(Beginning of Data to examine)

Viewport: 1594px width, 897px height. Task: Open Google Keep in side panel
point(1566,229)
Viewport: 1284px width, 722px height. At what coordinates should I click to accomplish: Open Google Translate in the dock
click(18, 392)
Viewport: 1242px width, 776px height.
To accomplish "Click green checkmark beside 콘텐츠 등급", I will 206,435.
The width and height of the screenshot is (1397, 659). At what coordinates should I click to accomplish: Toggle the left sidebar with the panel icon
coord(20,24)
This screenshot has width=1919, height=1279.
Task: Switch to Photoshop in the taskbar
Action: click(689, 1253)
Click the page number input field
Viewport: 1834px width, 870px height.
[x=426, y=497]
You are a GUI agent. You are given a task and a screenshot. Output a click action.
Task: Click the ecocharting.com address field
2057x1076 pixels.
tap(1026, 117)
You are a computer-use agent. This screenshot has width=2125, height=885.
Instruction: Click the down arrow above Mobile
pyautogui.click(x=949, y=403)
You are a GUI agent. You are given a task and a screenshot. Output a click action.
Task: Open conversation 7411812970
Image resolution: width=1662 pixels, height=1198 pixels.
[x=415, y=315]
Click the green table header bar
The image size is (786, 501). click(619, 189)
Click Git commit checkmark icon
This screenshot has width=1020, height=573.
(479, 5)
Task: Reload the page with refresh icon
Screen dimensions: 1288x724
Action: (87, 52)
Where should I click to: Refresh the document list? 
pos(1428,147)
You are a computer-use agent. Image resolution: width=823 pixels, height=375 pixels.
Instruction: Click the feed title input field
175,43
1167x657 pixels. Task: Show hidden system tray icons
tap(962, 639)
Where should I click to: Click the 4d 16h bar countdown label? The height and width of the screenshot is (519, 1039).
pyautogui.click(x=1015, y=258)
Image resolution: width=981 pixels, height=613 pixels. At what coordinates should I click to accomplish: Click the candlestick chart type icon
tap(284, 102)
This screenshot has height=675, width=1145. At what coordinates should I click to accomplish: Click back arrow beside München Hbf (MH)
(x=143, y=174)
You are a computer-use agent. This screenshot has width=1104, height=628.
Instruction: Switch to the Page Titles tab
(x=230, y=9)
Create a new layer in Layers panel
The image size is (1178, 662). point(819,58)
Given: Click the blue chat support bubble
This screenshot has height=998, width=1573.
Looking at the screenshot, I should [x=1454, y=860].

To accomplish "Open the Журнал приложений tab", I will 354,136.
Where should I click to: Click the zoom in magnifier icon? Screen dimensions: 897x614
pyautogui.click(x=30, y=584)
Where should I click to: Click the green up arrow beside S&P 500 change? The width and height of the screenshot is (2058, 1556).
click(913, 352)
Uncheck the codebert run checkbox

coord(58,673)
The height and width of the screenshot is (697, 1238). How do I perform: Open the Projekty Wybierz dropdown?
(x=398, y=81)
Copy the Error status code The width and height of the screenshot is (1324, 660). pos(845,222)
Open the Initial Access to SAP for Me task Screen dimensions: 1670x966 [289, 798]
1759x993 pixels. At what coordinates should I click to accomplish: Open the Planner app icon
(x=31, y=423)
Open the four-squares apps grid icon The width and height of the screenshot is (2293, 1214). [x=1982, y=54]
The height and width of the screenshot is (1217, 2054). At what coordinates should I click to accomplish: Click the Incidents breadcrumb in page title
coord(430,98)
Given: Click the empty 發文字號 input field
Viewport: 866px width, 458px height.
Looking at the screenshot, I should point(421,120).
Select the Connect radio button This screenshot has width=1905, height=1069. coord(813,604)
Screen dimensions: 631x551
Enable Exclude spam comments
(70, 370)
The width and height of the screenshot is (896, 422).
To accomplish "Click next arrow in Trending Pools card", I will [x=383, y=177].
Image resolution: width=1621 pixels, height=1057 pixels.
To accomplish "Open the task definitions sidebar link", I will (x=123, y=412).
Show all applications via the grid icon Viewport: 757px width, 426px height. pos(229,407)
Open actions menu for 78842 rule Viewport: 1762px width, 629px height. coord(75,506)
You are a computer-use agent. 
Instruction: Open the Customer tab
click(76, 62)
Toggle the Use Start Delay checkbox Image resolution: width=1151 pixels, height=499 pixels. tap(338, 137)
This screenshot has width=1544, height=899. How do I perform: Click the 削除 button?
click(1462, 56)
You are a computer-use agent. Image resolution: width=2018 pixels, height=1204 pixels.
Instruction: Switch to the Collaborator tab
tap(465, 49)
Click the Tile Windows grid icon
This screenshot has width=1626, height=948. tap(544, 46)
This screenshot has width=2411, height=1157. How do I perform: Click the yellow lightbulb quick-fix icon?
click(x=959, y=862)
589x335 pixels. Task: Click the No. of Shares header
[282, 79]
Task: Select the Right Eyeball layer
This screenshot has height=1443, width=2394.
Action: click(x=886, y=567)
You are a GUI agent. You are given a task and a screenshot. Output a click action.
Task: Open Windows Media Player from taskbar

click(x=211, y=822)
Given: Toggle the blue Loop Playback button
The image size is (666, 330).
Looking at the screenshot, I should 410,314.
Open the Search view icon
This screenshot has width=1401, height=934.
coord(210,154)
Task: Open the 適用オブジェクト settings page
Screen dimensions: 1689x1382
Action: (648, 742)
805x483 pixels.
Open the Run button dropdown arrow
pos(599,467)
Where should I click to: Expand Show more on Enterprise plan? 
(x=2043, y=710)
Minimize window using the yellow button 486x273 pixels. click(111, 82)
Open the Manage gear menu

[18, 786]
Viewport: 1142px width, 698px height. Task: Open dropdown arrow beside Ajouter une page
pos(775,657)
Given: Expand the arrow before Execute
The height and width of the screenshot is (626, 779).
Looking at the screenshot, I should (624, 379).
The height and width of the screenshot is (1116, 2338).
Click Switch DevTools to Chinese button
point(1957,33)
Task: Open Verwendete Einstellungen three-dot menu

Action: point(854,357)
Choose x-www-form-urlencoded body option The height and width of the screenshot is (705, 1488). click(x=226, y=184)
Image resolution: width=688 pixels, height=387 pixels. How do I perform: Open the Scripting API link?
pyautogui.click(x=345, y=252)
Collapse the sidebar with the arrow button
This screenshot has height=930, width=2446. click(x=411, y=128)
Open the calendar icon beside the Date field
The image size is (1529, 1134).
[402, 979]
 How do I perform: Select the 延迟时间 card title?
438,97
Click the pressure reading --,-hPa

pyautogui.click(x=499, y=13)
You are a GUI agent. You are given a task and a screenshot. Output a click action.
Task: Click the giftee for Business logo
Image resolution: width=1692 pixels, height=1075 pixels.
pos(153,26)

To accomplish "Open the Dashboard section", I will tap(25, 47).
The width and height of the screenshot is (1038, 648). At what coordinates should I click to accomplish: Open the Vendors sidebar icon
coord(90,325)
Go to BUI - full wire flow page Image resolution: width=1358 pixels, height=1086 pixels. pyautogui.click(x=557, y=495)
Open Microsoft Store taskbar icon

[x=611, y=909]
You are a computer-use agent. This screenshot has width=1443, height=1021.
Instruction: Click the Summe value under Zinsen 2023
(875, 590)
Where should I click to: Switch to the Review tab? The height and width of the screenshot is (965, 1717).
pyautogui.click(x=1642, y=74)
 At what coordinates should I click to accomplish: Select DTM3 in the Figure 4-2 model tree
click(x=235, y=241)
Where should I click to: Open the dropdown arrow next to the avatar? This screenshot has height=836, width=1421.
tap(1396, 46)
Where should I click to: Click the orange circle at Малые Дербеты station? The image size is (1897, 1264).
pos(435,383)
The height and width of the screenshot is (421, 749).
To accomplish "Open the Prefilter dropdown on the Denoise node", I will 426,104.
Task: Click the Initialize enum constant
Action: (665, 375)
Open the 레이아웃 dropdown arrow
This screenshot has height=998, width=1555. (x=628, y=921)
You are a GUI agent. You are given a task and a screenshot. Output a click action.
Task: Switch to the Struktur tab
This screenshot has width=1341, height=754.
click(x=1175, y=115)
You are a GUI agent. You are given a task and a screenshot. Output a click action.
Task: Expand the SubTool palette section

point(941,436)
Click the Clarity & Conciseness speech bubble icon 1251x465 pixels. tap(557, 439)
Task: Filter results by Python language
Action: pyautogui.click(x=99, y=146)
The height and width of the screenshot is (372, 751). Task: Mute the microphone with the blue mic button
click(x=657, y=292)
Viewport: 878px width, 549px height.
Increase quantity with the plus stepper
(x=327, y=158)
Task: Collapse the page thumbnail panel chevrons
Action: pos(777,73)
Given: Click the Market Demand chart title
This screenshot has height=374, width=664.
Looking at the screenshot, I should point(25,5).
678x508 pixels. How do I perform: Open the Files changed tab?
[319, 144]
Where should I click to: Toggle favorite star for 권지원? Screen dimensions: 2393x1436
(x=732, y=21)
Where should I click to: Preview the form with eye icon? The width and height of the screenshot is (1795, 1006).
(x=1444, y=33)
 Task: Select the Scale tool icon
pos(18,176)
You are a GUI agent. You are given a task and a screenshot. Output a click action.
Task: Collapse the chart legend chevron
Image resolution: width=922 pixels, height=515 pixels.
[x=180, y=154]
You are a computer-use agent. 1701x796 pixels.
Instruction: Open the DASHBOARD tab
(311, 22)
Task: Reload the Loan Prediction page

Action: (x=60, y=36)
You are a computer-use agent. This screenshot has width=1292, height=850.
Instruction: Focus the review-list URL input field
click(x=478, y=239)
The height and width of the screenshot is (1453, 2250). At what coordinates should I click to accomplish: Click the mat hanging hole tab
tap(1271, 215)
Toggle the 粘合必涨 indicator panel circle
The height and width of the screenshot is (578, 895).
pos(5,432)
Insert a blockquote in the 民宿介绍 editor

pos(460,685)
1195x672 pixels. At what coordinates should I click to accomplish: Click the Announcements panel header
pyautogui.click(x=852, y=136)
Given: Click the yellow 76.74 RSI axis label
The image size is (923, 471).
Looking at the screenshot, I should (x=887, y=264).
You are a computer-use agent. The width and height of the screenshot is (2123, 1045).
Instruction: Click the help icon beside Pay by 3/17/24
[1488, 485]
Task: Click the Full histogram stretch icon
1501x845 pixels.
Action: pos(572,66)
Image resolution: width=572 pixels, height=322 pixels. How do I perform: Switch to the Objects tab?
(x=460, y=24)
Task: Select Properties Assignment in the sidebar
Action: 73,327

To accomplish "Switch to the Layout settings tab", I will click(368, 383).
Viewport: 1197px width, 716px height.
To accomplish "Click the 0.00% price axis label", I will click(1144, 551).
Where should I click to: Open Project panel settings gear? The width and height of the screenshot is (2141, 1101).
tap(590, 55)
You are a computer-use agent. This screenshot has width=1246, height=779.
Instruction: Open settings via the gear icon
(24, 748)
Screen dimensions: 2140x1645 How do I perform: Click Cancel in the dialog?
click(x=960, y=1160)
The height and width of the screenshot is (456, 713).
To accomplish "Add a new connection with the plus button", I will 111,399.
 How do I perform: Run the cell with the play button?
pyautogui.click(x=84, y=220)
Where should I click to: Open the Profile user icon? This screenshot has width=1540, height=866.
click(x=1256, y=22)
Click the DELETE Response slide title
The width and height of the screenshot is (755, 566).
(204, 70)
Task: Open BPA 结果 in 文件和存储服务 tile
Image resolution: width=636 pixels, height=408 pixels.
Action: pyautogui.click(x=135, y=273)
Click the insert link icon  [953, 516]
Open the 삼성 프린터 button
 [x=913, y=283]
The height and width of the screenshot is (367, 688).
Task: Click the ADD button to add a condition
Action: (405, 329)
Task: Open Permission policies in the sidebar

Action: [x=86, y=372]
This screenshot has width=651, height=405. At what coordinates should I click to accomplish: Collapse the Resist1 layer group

(End of Data to examine)

Goal of the exercise
How many lines in the records hold the string "computer"? Answer with only that number.

Result of the task
10